Christmas Gift

Children are different from adults; better in some ways, worse in others. In my own later childhood, my favorite words of taunt and abuse to my contemporaries were, “Grow up!” I was an atheist by then; the phrase was never meant as an allusion to 1 Corinthians 13:11. But I was still thinking as a child, who thinks adults know what they are about, and do not behave with childish narcissism. (To think this at all, I must have come from a fairly good home.)
In many ways, my long road to a very Catholic Christianity has been a process of growing younger — of shedding various quite adult propositions that blocked my view of truth and resuming that sense of wonder, which all of us recollect from childhood. One learns, in stages, how little one knew, and how much larger things are than they first appeared.

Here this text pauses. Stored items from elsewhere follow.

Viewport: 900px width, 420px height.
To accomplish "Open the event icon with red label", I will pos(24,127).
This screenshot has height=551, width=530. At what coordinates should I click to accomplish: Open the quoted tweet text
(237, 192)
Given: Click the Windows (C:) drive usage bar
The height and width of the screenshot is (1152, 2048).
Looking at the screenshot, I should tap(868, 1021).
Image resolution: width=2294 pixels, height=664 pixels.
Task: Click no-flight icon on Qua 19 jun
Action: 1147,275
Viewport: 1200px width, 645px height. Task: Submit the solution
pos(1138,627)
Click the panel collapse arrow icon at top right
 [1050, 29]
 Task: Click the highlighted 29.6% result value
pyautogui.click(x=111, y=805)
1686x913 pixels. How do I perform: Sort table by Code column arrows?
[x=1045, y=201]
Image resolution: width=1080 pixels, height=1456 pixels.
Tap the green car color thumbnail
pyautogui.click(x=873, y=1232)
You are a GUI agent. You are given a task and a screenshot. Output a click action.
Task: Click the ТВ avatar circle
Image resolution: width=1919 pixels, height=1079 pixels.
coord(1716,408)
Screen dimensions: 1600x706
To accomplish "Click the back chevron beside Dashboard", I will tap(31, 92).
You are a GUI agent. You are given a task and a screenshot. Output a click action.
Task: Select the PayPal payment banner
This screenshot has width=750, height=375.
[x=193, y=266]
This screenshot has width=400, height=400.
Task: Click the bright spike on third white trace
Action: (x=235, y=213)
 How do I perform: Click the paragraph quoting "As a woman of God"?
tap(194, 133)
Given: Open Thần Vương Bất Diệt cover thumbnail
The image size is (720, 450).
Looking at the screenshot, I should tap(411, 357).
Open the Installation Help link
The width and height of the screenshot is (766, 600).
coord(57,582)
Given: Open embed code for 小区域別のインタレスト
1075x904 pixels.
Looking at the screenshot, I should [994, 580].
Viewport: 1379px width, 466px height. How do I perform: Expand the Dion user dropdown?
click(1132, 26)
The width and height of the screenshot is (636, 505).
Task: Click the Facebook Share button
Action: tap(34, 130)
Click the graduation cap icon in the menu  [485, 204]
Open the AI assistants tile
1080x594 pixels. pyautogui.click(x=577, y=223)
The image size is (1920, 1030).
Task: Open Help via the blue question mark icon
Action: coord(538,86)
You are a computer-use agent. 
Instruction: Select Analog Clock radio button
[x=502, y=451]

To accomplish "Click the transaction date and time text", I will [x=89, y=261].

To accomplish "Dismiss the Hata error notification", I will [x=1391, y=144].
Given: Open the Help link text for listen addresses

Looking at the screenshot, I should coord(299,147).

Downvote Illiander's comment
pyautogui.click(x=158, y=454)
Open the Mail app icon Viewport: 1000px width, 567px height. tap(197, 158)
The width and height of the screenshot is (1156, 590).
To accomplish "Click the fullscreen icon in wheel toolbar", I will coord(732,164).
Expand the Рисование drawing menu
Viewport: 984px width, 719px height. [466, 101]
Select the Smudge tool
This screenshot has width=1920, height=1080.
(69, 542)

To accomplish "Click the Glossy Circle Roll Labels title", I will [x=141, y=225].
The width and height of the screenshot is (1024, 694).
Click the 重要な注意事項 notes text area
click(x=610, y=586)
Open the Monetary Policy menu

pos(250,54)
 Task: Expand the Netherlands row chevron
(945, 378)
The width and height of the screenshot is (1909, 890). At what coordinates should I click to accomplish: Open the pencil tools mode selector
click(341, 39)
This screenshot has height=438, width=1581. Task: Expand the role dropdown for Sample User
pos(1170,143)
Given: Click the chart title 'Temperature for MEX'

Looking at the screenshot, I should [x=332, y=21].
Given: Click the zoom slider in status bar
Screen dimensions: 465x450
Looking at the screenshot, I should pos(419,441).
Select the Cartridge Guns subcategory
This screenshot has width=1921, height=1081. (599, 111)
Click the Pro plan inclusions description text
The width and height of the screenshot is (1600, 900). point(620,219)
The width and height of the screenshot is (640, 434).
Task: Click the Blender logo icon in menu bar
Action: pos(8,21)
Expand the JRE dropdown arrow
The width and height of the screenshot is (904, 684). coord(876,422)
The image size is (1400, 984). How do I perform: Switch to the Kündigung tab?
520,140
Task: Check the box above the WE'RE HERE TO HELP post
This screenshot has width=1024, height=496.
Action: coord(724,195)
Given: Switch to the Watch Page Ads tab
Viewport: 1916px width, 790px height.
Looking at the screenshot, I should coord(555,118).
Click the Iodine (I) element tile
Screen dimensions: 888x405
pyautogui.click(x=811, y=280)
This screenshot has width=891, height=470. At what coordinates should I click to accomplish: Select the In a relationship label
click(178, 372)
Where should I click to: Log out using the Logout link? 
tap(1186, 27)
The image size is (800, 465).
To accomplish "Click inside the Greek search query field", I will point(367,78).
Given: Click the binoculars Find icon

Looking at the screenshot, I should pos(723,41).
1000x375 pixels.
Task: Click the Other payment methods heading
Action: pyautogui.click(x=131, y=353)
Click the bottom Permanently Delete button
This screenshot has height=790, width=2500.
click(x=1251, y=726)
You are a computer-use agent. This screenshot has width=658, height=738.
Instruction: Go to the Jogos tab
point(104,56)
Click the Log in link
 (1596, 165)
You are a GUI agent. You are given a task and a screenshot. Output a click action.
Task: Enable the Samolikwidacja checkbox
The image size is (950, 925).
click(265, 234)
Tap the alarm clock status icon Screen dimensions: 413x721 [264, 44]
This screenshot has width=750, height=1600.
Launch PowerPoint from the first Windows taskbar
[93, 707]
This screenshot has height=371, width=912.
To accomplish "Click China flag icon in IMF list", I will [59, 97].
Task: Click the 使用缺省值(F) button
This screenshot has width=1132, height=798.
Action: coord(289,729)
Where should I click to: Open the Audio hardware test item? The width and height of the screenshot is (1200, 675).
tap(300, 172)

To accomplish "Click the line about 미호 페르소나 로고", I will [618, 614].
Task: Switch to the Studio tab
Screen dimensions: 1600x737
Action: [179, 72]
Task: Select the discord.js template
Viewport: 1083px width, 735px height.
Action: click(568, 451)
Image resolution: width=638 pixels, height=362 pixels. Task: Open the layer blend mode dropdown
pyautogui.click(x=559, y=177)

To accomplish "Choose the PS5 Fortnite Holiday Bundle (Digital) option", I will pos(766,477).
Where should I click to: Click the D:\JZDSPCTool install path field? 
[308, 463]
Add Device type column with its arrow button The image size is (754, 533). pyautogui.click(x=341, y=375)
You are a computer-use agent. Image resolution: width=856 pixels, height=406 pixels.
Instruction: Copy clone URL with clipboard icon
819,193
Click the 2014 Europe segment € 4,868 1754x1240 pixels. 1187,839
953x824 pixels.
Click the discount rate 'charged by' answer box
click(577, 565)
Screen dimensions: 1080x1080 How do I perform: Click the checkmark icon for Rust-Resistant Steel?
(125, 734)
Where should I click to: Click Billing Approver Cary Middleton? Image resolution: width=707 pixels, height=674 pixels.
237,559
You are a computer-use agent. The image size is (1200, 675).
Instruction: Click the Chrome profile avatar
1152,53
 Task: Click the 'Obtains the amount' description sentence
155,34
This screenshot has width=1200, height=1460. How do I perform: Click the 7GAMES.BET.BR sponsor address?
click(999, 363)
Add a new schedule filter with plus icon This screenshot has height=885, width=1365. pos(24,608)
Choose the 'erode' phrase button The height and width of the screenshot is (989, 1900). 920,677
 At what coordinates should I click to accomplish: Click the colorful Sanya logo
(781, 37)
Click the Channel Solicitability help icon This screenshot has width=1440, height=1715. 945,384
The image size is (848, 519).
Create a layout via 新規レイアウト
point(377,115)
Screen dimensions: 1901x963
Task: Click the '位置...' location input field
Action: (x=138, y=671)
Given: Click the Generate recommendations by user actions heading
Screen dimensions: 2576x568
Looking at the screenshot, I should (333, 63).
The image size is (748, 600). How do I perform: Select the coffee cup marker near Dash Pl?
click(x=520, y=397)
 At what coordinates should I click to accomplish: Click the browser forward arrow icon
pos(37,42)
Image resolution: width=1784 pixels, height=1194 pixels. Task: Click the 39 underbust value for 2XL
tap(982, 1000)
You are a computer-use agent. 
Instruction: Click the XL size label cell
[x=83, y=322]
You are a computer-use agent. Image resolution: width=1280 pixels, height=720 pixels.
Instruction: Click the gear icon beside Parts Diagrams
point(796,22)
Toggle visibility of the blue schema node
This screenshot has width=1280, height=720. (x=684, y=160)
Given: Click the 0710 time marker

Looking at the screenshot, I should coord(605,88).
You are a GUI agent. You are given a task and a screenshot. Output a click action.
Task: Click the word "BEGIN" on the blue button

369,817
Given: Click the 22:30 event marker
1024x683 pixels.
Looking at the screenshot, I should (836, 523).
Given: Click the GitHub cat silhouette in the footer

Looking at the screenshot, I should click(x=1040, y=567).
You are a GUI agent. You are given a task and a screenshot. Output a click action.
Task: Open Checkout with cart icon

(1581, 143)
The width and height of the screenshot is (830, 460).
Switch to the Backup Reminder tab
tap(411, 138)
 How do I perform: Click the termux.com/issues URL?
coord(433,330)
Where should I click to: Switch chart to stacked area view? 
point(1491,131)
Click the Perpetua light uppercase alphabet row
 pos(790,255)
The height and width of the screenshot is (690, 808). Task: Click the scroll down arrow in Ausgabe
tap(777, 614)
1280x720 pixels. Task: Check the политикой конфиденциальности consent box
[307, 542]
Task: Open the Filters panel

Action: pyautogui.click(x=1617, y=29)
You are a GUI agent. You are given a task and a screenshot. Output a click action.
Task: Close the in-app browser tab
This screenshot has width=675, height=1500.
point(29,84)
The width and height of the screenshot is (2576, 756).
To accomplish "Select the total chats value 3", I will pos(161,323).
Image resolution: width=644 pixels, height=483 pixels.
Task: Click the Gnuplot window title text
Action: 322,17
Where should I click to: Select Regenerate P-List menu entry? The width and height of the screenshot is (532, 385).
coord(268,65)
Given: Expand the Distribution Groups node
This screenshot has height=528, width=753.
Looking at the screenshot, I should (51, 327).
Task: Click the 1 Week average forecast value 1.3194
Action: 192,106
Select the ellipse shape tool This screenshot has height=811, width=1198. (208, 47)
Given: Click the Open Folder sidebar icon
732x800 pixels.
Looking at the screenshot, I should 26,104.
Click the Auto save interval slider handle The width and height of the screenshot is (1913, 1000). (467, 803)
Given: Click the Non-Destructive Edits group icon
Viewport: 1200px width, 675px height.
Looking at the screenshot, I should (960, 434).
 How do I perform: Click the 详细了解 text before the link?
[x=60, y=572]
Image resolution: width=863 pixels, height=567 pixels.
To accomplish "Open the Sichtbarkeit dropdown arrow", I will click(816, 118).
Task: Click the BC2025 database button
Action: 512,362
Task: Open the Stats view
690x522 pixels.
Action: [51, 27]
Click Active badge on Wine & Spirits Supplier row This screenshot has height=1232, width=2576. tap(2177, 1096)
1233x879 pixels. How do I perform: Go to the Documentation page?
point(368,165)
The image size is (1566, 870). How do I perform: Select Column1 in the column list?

Time moves backward, in a sense, for with the passing years we revisit things that once seemed cut and dried. Now they have become infused with living mystery. I look upon nature — the Creation — with an appreciation for the miraculous that I had once almost extinguished. I look upon old family photos and see characters I once knew long ago, who have grown bigger and more strange. With this comes the spooky knowledge that one has passed through scenes without understanding, without observing, without realizing how much had been at stake — in a childhood that must have ended too quickly.
Along this road I have perhaps learnt more about things in their places: that a child will be childish, for instance, and an adolescent will be adolescent. And the mistakes we make, at every age, are according to the seasons.
Christ explained the two fundamental commandments: love God and love your neighbor. And in meditating upon these commandments, “the second like unto the first,” we begin to see that divine law is not like human law, which must stipulate the concrete abstractly. Divine law works the other way, arising from the sacred, in charity, then entering the concrete, by no human code.
It works like gravity, on everything at once; yet plays upon the times and the seasons, as wise Ecclesiastes said — a time to cast away, a time to gather together.
I followed my own advice; I “grew up” — and made all the mistakes of adulthood. And realize that I must continue making them, so long as I cling to the illusion that I am the lawmaker. Of course we are in control of many things, including our children, for a short time. But this “control” is illusory if we think we have it in our power to determine a result. We have only the power to contribute toward results that lie beyond our reach, always; and we can act only according to the season.
This season of Christmas that is almost upon us — of the Nativity of Christ our Lord — has been associated with childhood from its beginnings in Christ. He, who grew — in an exemplary way — through each of the human stages except old age (for old age is an illusion, it is only a cross), entered the world as the child of Joseph through Mary. It was the child to whom were brought gifts, in commemoration of which we bring gifts to our children.
I rebel, in these (electronic) pages and elsewhere, against what I call the “mall culture,” and against the materialism everyone also affects to despise, which reduces the giving of gifts to commercial transaction, and opens us to the cynical manipulation expressed in the annual discussion of sales figures. Our economy rides on “consumer confidence,” the presence or absence of which must be tested in December. Very bad news if we don’t increase our purchasing from the previous year.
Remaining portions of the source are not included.